When Plasticity Gets Too Plastic
If LTP helps circuits learn, bad plasticity can make circuits learn the wrong thing or fail to learn at all. Too little strengthening may contribute to cognitive decline. Too much or misdirected strengthening can show up in epilepsy, addiction, chronic pain, and fear learning that refuses to clock out.
That is the real-world hook. If these maps hold up as labs expand them, researchers could target useful plasticity without turning the brain into a rave with no exits: better rehabilitation after injury, sharper Alzheimer's and neurodevelopmental targets, and smarter noninvasive brain stimulation. In Alzheimer's models, restoring hippocampal metabolism rescued cognition across several pathologies, a reminder that synapses are not floating magic. They need fuel and a neighborhood that is not on fire (DOI, PMCID).
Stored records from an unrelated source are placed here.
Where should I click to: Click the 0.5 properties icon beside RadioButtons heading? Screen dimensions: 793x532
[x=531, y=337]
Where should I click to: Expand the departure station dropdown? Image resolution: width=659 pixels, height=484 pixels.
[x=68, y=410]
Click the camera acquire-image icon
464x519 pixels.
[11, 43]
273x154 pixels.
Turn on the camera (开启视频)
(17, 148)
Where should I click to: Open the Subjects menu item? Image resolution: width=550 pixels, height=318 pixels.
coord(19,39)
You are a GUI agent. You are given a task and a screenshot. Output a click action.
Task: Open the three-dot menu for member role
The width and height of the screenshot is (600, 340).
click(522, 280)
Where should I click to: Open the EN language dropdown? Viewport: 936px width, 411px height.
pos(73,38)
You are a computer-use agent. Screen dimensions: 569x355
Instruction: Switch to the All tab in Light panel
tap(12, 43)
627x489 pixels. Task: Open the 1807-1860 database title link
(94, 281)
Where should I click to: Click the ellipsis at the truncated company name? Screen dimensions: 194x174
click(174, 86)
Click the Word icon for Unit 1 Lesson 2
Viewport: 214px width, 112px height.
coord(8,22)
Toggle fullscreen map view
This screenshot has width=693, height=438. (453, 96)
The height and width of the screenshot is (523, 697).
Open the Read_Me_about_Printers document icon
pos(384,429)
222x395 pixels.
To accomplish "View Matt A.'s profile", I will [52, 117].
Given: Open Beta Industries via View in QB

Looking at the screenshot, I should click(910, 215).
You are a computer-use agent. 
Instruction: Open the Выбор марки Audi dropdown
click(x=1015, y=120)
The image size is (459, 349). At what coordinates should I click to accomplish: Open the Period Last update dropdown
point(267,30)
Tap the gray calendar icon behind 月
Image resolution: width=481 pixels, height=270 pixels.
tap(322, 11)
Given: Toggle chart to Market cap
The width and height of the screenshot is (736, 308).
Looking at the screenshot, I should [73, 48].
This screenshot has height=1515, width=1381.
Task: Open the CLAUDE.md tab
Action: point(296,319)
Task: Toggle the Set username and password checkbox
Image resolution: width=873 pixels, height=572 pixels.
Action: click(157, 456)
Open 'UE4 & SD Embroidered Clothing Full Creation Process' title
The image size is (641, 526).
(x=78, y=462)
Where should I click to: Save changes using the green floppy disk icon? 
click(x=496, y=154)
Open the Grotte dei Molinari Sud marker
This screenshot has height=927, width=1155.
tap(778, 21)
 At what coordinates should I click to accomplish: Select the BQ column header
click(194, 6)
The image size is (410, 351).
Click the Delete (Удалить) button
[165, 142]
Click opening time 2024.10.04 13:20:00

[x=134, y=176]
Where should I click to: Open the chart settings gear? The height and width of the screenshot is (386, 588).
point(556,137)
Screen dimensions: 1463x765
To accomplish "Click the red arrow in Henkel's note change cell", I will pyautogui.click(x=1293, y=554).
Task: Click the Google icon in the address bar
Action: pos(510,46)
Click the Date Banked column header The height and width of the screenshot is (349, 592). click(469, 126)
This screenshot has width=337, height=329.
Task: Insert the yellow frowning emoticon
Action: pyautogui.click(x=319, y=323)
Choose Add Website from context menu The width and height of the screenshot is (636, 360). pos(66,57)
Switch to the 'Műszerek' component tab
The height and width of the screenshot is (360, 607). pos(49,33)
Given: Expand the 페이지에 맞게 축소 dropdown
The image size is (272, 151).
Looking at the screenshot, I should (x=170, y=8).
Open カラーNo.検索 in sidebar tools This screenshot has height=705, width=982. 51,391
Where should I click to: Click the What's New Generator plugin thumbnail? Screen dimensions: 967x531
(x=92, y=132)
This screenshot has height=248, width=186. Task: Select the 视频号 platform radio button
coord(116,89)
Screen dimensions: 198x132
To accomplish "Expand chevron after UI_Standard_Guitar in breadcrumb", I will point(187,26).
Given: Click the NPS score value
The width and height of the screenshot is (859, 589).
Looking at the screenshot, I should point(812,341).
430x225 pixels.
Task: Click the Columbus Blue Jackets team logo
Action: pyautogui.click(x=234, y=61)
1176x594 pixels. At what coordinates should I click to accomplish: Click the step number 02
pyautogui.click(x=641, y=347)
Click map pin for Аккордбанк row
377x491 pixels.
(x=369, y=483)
The Takeaway, Minus the Lab Coat
Rodriguez-Moreno and Paulsen's review treats LTP as both a classic idea and an unfinished puzzle. Sixty years after researchers first saw long-lasting synaptic strengthening, the field has moved from "Whoa, synapses can do that?" to "Which synapses, under what conditions, using which molecular machinery, in which disease, and please be specific because the brain has lawyers."
So yes, long-term potentiation has a terrible name. But the concept is gorgeous: experience leaves traces by changing the strength of conversation between cells. Your memories are not tiny movies in storage. They are living negotiations between excitable cells. For electrically active pudding, that is pretty good work.
References
Rodriguez-Moreno A, Paulsen O. Long-term potentiation in the brain: A synaptic memory mechanism. Physiological Reviews. 2026. https://doi.org/10.1152/physrev.00028.2025
Nicoll RA, Schulman H. Synaptic memory and CaMKII. Physiological Reviews. 2023;103(4):2877-2925. https://doi.org/10.1152/physrev.00034.2022. PMCID: PMC10642921
Ma H, Khaled HG, Wang X, et al. Excitation-transcription coupling, neuronal gene expression and synaptic plasticity. Nature Reviews Neuroscience. 2023;24(11):672-692. https://doi.org/10.1038/s41583-023-00742-5. PMCID: PMC12024187
Connor SA, Siddiqui TJ. Synapse organizers as molecular codes for synaptic plasticity. Trends in Neurosciences. 2023;46(11):971-985. https://doi.org/10.1016/j.tins.2023.08.001
Hacisuleyman E, Hale CR, Noble N, et al. Neuronal activity rapidly reprograms dendritic translation via eIF4G2:uORF binding. Nature Neuroscience. 2024;27(5):822-835. https://doi.org/10.1038/s41593-024-01615-5. PMCID: PMC11088998
Minhas PS, Jones JR, Latif-Hernandez A, et al. Restoring hippocampal glucose metabolism rescues cognition across Alzheimer's disease pathologies. Science. 2024;385(6711):eabm6131. https://doi.org/10.1126/science.abm6131. PMCID: PMC12313320
Disclaimer: The image accompanying this article is for illustrative purposes only and does not depict actual experimental results, data, or biological mechanisms.